Tiger Aircraft and nearby jetmaker Sino-Swearingen Aircraft Corp., a San Antonio joint venture composed of US and Taiwanese investors, established operations in Martinsburg because of incentives made available by the state. ''We got a lot of help from the state's economic development team," said David Bartles, vice president of Sino-Swearingen's Martinsburg arm, which employs 73 people. Senator John Rockefeller ''met with us and made it happen."
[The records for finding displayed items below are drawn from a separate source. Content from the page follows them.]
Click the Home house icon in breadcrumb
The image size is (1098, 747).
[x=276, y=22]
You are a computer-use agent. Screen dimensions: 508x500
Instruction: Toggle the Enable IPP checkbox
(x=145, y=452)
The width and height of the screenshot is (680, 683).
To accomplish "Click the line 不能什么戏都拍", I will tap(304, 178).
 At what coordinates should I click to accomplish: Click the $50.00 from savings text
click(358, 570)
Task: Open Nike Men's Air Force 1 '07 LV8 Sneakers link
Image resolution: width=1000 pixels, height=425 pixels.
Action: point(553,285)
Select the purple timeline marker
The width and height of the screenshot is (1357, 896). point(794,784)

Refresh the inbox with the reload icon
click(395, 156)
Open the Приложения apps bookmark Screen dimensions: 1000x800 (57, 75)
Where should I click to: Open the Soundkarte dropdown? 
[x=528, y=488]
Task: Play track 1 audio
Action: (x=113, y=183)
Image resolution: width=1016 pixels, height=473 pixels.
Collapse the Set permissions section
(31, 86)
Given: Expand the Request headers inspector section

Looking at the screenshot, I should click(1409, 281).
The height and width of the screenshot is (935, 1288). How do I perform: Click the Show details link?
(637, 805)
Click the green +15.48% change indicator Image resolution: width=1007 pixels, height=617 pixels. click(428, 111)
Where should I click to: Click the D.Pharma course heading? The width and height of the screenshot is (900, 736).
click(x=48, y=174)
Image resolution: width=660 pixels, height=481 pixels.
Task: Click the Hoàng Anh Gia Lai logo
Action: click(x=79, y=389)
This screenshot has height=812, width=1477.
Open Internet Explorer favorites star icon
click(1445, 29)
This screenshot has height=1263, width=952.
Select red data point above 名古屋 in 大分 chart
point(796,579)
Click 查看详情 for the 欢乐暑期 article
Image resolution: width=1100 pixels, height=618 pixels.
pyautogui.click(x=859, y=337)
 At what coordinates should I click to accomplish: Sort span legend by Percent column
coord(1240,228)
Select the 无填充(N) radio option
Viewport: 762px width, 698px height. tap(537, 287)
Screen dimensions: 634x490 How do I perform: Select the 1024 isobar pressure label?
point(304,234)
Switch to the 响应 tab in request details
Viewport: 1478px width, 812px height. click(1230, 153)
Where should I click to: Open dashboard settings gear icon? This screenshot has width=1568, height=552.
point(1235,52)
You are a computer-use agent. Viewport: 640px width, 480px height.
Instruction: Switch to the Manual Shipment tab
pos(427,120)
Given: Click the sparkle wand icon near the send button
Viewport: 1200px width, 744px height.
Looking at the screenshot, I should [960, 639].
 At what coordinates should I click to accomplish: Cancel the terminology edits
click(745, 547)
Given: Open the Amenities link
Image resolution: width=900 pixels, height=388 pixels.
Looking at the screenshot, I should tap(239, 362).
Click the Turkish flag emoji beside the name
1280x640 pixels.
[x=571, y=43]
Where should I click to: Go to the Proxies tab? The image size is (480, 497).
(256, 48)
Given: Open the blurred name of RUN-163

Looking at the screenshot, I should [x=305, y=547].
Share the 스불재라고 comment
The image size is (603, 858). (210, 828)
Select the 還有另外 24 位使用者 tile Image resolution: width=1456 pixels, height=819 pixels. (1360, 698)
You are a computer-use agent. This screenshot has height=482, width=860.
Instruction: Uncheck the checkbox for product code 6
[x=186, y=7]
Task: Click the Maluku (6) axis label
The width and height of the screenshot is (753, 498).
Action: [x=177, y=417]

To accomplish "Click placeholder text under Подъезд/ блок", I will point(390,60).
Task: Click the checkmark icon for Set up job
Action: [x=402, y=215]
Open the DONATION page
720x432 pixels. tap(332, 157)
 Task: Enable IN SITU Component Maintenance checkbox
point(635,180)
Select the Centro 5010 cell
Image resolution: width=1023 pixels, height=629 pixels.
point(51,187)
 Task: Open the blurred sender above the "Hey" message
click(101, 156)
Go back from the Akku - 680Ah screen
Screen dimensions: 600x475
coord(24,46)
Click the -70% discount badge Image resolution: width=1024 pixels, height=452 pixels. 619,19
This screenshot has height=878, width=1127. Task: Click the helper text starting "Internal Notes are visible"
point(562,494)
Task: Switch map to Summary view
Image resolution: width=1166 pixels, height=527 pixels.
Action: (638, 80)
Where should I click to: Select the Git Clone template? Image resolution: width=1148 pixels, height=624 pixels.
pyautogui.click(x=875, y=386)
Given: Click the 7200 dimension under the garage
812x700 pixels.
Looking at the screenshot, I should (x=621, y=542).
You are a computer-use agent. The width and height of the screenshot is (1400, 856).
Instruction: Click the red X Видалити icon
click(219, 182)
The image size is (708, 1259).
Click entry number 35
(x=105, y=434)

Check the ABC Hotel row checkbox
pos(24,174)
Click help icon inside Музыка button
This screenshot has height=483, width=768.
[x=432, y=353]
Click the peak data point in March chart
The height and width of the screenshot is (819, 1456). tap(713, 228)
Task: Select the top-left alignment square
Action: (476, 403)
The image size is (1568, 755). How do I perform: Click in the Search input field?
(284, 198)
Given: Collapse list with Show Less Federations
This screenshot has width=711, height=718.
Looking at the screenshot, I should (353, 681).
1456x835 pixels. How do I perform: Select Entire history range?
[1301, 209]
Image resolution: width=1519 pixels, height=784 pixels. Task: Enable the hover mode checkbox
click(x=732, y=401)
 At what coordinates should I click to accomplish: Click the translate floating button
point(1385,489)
Political analysts say, however, that for every worker newly employed in a Tiger-like start-up, others have lost their jobs at West Virginia's once-stalwart employers. From March 2001 to March 2004, West Virginia suffered a net loss of 13,400 jobs, a percentage decline of 1.8 percent compared with the national rate of 1.4 percent. Flexsys NV, a US-Dutch chemical maker recently said it will by next summer have closed its last rubber chemical plant in West Virginia, laid off 205 workers, and shifted production capacity to Belgium, where energy prices are cheaper. On the day Toyota said it would expand its Putnam plant, Dupont said it was closing a chemical factory in West Virginia at the expense of 92 laborers, part of wider plan to cut payrolls nationwide.
Bush tends to emphasize his record as a war president to this state's culturally conservative residents while soft-pedaling economic issues like healthcare and trade.
When Kerry stopped in West Virginia last month as part of a tour through blue-collar America, he attacked Bush for not being tough enough on countries accused of unfair trading practices, like China.
In fact, China's growing appetite is a double-edged sword for Weirton and other companies that produce the commodities that country needs to fuel itself. While steel prices have increased steadily because of Chinese demand and the temporary duties imposed by the Bush administration, so has the cost of raw materials needed to make steel, such as coal and scrap metal.
Largely as a result, Weirton posted a net loss last year of $500 million on sales of $1 billion.
High coal prices, while a boon to West Virginia's southern coal belt, have been particularly painful for Weirton Steel. Last year, a fire at the Pinnacle mine in Southern West Virginia, one of Weirton's principal sources of coking coal, was forced to cut back on production. That obliged Weirton to shut down one of its two remaining blast furnaces and furlough 600 workers.
''That was one of the main reasons we decided to sell to ISG," said Warren. ''They have their own coke mine."
Weirton would be the latest ISG purchase in an acquisition spree that includes such steel giants as Pennsylvania's Bethlehem Steel and ACME Steel of Riverdale, Ill. With each purchase, ISG cut payrolls and pensions and the laborers at Weirton are bracing themselves for the same fate. Glyptis, the union leader, says he expects the mill could lose a thousand workers.
From his office in Weirton's union hall, a Victorian-era telegraph station, Glyptis holds forth on the future of the steel industry. There is no computer on his desk, only a rolodex with yellowed cards and a patina of pink message slips that covers the desktop. Pinned to the walls are signs and placards that read ''Free Traders are Traitors" and ''America, Don't Abandon Steelworkers" -- the wheezing clarion calls of an industry under siege.
Glyptis, a third-generation steel worker, laments the consolidation of the industry as the unavoidable price of keeping mills like Weirton's alive. As a result of the bankruptcy, Glyptis says, pensions have been cut and some retirees have lost their healthcare.
The president blew his chance to win over Weirton by letting China off the hook, says Glyptis.
''I think Bush will pay for breaking his promise," says Glyptis. ''I've met with him and I've met with Kerry. We've heard the rhetoric, now we need action."